Sarney ascendeu à presidência da República em situação anormal, com a doença de Tancredo Neves, que havia batido Paulo Maluf em disputa indireta no Colégio Eleitoral em 1985. Tancredo não chegou, sequer, a tomar posse no dia 15 de maio de 1985. Iniciava uma via crúcis por hospitais de Brasília e São Paulo até falecer no dia 21 de abril, em clima de comoção nacional e de repercussão internacional. No discurso inaugural como presidente em exercício, José Sarney não escondeu a dimensão do seu próprio dilema ao ser confrontado com o inesperado. Estou com os olhos de ontem e ainda prisioneiro de uma emoção que não se esgota, recitou ele, na abertura da oração. Assumiu dizendo ter certeza de que em poucos dias passaria o cargo ao legítimo titular e deu posse aos ministros pedindo colaboração de todos para a travessia que seria empreendida. A solenidade, porém, acabou tendo cunho definitivo. Tancredo não ostentou a faixa presidencial, que ficou com Sarney. Nos primeiros anos de gestão, Sarney beneficiou-se de um Plano de estabilização econômica denominado Plano Cruzado, que fez a festa do PMDB nas eleições de 86, influindo na eleição da maioria dos governadores de Estados importantes. Logo o Plano fez furos, o governo caiu em desgraça e Sarney não teve um nome para chamar de seu na campanha de 89 a presidente pelo voto direto. Pelo contrário, viu-se diante de chumbo grosso de candidatos que escolheram bater no governo como estratégia para ascender nas urnas. Foi o caso de Fernando Collor de Mello, afinal eleito no segundo turno contra Lula, e que na campanha chamou Sarney de maior batedor de carteira da história da República.

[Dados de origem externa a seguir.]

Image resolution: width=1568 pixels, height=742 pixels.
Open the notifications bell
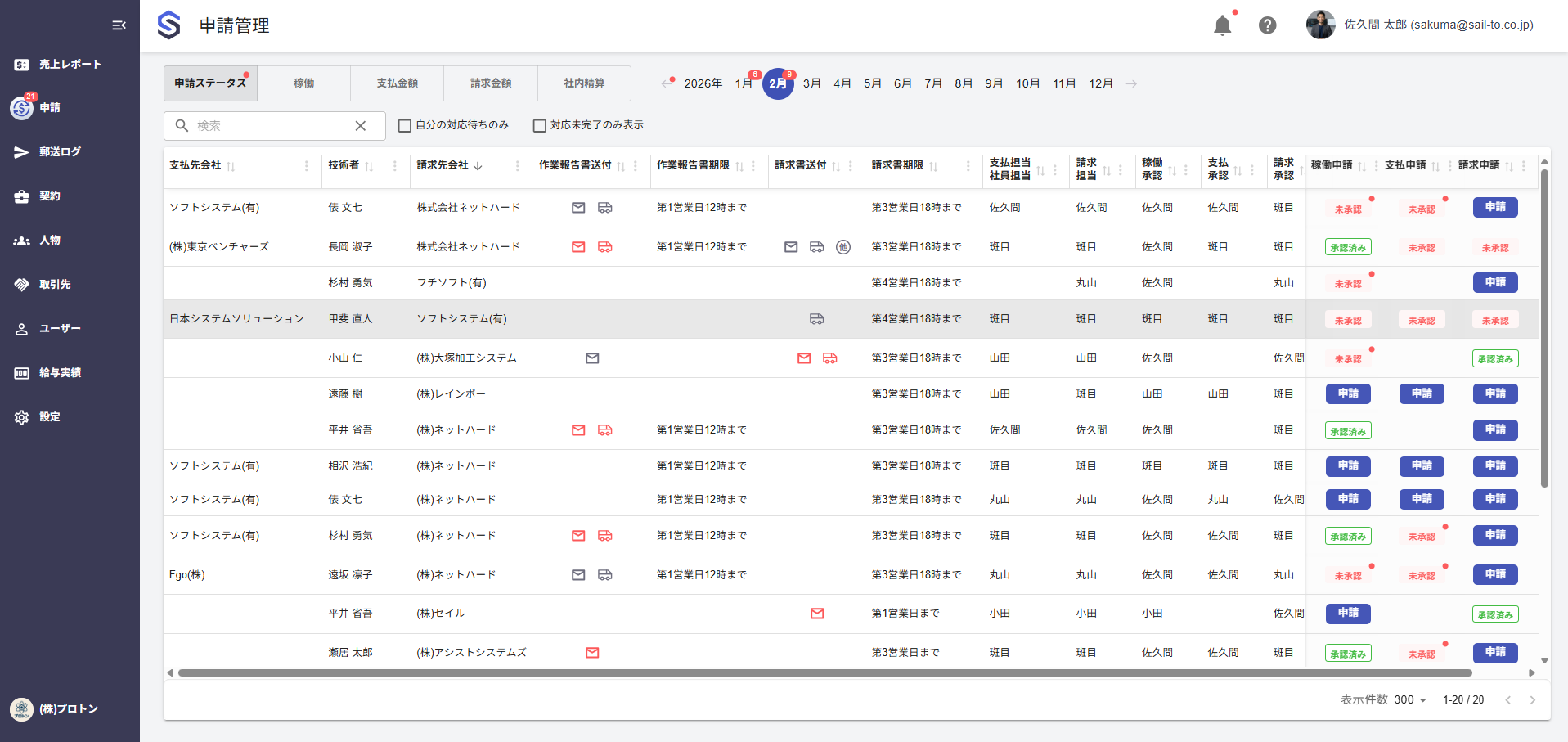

No que diz respeito a Michel Temer, ele cogitou e foi estimulado no círculo íntimo a lançar-se candidato à Presidência da República este ano, o que, no seu caso, equivaleria concorrer à reeleição, já que empalma o poder desde a queda de Dilma Rousseff, de quem era vice. O desgaste persistente do governo e da figura do presidente, contudo, inibiu Temer a dar passos mais concretos. O MDB lançou como candidato o ex-ministro da Fazenda, Henrique Meirelles, que também foi ministro do governo de Luiz Inácio Lula da Silva e que no Guia Eleitoral não dá uma palavra em favor de Michel Temer, enquanto o governo sangra a olhos vistos perante a opinião pública. Nem Sarney nem Temer foram eleitos presidentes, o que os assemelha quanto a um vício de origem na chegada ao poder, pelo fato de terem ascendido em situações excepcionais no caso de morte, com a morte de Tancredo, no de Temer com o impeachment de Dilma. Clóvis Rossi compara que é a solidão hoje enfrentada por Temer no poder é idêntica à solidão enfrentada por Sarney em 1985. Não há, entre os 13 candidatos a presidente em 2018, quem se arvore a defender Michel Temer, como em 1985 não houve ninguém, entre os 22 postulantes ao Planalto, quem se assumisse defensor ou aliado de Sarney, engolfado pelo retorno de uma inflação crucial para os assalariados brasileiros. É uma realidade diante da qual não há o que contestar.